The problem =
Once you reach the line containing "Open the Privacy Policy link" in the entries below, write out that line and each one after it down to the line containing "Task: Open Editar máscara dropdown for Nombre", exactly and with nothing added.

Given information =

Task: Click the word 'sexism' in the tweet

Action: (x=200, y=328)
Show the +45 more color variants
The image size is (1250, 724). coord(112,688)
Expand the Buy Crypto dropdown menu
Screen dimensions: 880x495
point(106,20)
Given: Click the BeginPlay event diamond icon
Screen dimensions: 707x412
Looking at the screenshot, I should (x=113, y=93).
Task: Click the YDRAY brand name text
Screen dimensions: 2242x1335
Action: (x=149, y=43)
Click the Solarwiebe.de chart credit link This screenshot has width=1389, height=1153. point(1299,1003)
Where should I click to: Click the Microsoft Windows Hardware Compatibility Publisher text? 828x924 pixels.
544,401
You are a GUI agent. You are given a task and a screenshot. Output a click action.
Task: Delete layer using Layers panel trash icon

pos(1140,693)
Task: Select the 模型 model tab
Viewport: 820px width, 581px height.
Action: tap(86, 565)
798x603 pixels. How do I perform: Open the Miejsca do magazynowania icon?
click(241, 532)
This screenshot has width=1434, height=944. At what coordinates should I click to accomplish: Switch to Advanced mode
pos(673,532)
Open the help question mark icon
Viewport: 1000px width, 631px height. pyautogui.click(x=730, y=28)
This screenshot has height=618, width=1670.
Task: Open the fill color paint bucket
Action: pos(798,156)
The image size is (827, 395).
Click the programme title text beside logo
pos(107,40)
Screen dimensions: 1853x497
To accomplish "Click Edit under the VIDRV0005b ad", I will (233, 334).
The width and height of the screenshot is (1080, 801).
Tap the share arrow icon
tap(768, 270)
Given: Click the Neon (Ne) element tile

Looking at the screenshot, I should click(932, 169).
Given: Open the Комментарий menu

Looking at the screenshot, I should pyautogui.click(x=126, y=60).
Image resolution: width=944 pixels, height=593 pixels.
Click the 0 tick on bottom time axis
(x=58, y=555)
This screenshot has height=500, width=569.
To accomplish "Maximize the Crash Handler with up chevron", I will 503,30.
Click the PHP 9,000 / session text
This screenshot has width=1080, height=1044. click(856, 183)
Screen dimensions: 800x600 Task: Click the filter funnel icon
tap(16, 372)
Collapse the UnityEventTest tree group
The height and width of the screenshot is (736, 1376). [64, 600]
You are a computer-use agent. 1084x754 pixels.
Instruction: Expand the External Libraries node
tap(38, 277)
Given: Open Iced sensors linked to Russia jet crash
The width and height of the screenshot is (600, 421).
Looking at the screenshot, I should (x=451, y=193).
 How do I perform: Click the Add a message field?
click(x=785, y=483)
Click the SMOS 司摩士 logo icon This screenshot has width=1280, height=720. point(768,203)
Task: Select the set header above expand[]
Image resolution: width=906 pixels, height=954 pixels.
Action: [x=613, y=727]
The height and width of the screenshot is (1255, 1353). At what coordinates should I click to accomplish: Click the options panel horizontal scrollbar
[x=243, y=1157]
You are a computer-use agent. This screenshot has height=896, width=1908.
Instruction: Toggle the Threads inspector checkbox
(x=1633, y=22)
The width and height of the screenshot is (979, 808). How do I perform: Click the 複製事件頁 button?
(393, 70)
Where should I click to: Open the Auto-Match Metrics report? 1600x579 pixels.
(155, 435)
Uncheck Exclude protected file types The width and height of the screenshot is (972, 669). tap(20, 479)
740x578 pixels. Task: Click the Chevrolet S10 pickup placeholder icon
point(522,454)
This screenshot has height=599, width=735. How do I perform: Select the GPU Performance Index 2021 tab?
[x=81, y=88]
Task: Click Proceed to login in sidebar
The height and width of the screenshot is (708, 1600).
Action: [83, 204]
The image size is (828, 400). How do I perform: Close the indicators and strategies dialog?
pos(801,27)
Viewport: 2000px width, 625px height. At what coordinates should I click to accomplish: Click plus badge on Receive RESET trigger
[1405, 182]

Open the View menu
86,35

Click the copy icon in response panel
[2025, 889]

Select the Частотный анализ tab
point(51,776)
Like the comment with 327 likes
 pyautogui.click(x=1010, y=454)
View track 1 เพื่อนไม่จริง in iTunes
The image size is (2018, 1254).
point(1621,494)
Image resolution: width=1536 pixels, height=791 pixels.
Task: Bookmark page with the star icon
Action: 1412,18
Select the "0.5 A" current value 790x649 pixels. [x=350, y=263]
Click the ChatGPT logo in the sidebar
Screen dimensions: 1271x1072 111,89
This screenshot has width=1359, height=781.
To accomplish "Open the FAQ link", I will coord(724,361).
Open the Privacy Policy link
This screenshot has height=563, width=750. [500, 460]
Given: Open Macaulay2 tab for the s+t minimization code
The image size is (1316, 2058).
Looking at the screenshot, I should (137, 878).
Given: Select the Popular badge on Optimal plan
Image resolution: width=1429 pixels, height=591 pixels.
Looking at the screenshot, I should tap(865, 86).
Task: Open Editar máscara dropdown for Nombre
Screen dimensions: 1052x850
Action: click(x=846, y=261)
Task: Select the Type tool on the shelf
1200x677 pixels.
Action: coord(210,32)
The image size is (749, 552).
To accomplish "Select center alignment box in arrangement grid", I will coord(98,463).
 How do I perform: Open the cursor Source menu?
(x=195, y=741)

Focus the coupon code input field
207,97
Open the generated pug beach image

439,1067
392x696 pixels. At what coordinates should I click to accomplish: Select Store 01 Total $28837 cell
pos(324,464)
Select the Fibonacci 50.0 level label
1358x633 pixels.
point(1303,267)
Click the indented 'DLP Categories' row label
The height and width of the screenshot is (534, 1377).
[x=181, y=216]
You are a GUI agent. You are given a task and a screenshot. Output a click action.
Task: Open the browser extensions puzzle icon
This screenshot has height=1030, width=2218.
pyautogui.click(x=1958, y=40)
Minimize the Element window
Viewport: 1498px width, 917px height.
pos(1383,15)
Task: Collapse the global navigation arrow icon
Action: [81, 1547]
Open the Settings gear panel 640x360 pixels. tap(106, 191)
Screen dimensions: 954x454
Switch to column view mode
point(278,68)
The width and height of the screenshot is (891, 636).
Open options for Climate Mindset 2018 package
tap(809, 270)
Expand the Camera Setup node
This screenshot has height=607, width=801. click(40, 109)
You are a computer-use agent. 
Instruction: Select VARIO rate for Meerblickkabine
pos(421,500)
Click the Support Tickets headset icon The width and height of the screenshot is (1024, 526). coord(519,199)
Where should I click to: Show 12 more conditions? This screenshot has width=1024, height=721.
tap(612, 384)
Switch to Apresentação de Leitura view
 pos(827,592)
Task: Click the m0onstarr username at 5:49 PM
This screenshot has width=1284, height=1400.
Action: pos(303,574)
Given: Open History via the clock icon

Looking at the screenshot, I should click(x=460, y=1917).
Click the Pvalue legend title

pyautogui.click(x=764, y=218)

Answer area =
Open the Privacy Policy link
This screenshot has height=563, width=750. [500, 460]
Given: Open Macaulay2 tab for the s+t minimization code
The image size is (1316, 2058).
Looking at the screenshot, I should (137, 878).
Given: Select the Popular badge on Optimal plan
Image resolution: width=1429 pixels, height=591 pixels.
Looking at the screenshot, I should tap(865, 86).
Task: Open Editar máscara dropdown for Nombre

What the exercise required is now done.